Task goal >>
Every line from the one holding "You are a GUI" through the one holding "Given: Click the three-star rating icons" in the data below must be returned exactly, both ends included, with pictures left out and nothing else added.

The records >>
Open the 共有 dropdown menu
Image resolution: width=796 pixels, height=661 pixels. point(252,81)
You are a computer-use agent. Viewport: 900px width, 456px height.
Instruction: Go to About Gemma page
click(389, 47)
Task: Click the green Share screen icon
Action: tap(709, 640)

...

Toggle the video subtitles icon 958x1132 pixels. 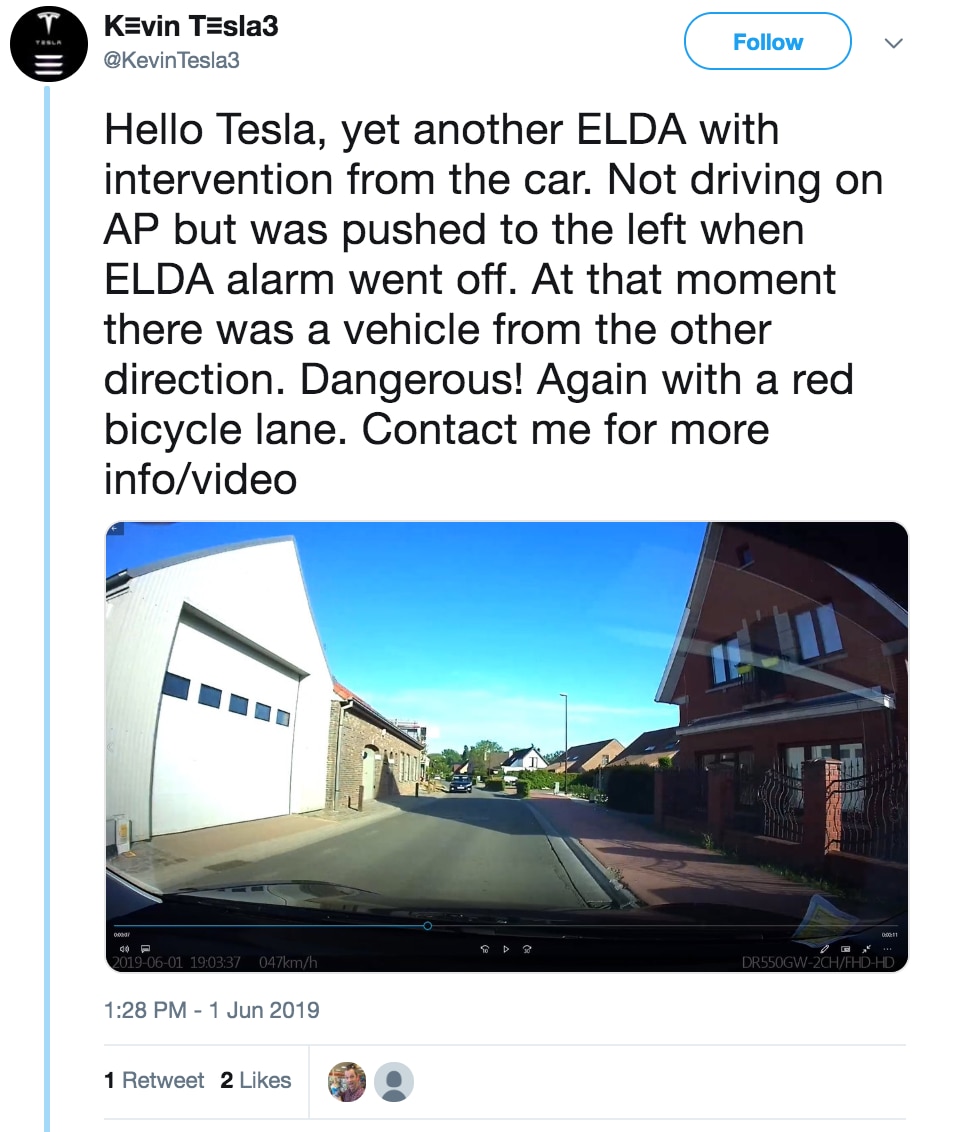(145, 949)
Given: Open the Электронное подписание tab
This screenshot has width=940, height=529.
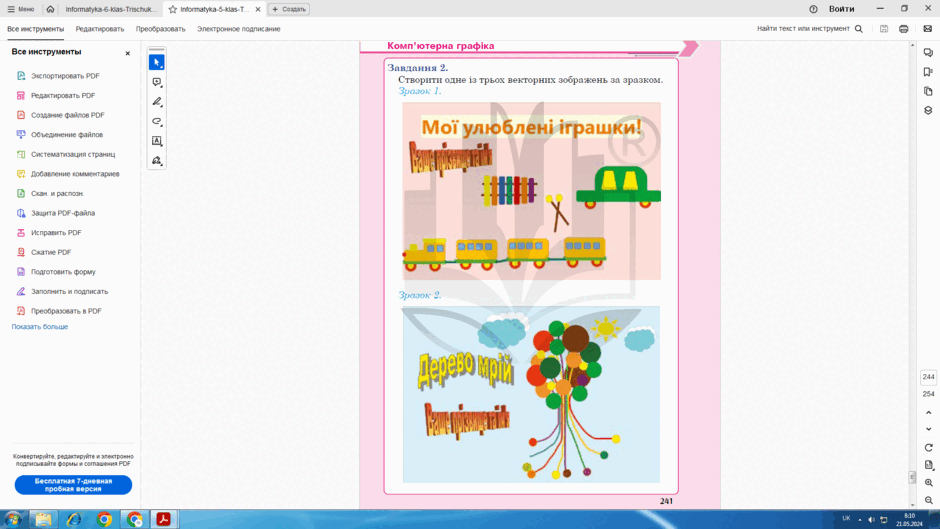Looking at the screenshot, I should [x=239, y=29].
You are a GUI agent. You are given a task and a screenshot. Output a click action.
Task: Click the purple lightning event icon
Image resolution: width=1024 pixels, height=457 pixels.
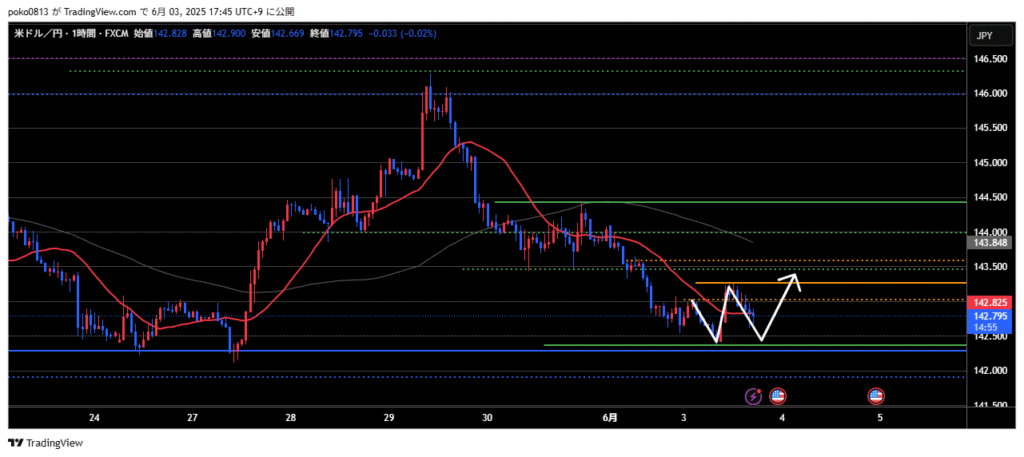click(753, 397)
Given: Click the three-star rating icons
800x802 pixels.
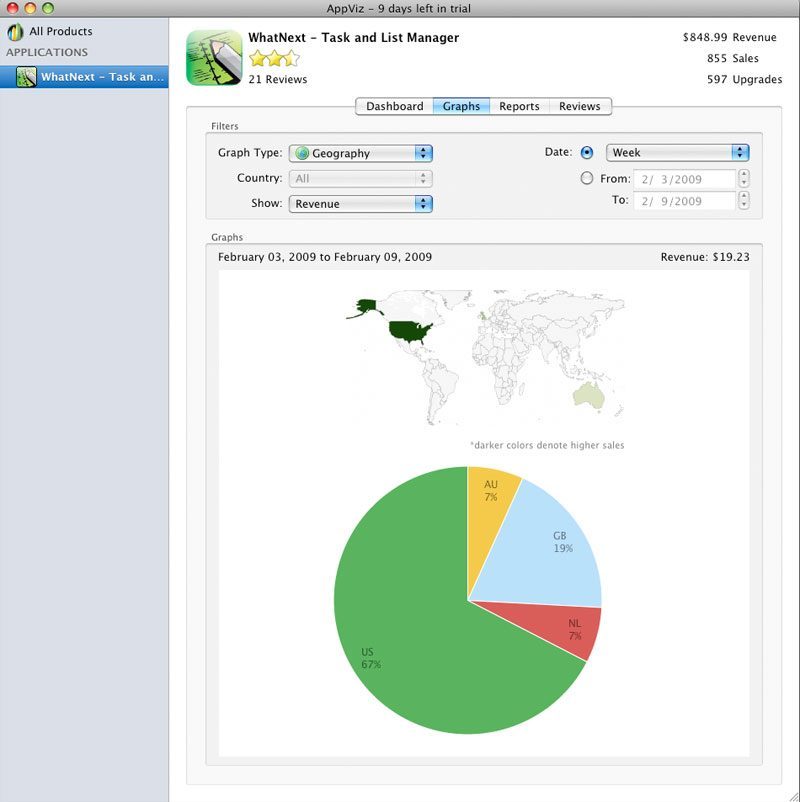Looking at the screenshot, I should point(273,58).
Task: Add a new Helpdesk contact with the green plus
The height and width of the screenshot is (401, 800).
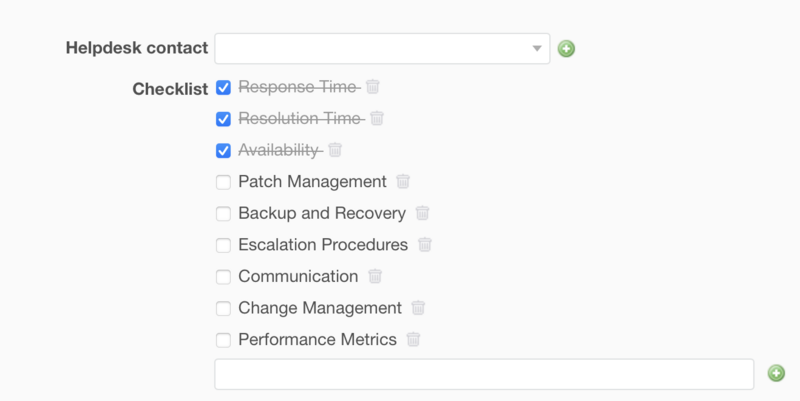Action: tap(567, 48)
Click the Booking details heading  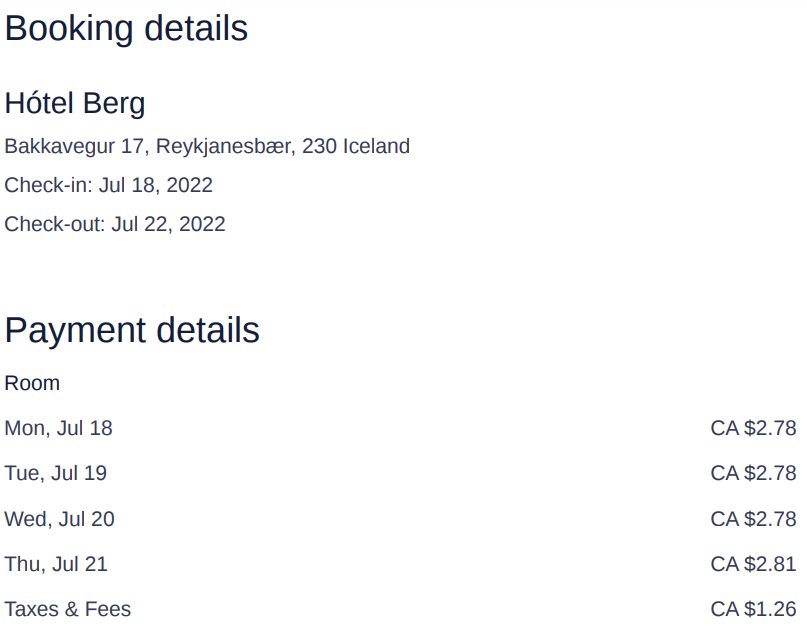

--

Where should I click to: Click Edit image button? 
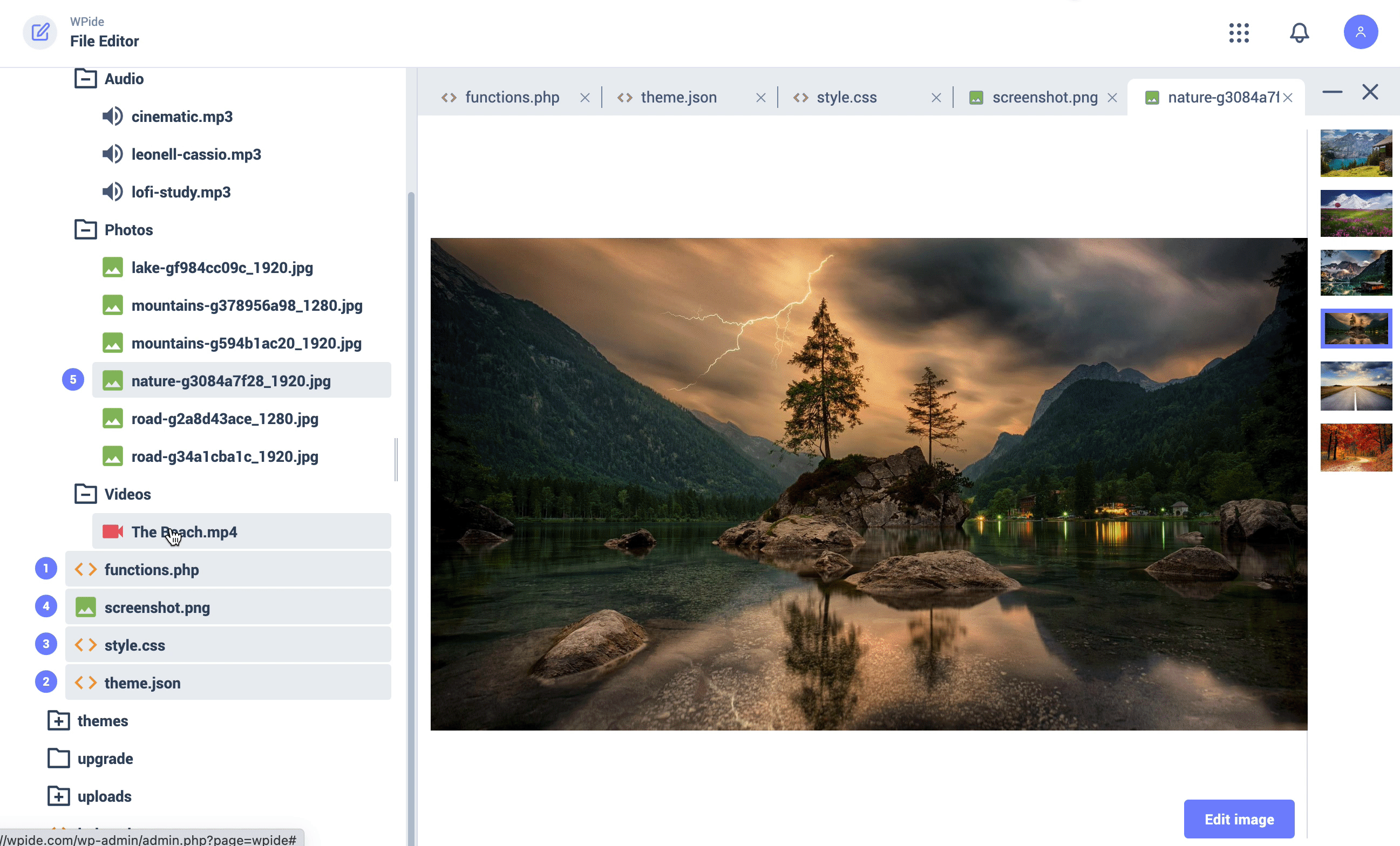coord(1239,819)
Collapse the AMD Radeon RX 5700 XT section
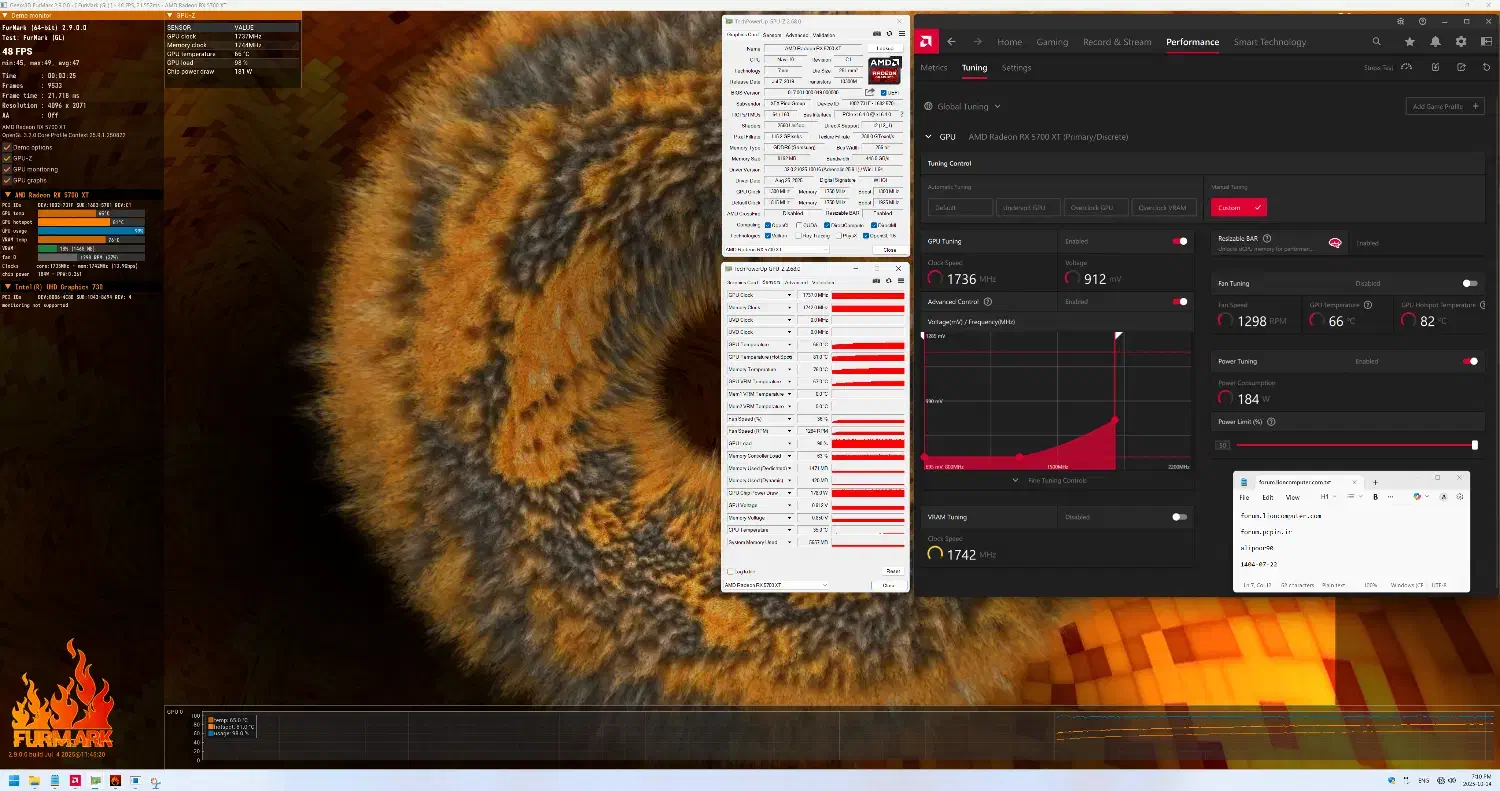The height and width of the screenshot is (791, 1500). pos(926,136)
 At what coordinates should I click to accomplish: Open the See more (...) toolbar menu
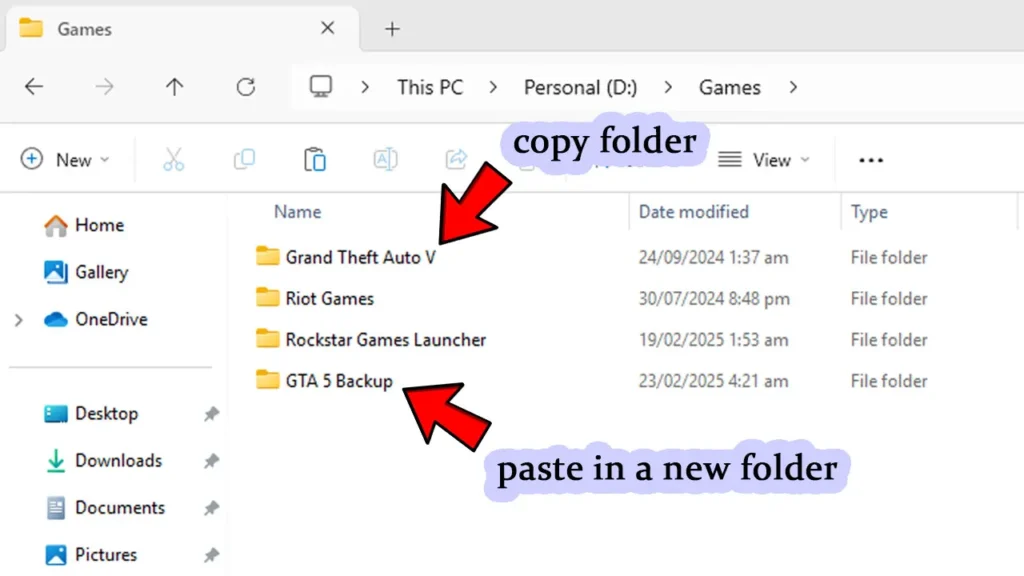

Expected output >>
You are a GUI agent. You are given a task and a screenshot. Output a click action.
Task: Click the purple lightning event icon
Image resolution: width=1024 pixels, height=457 pixels.
click(753, 397)
Given: Click the three-star rating icons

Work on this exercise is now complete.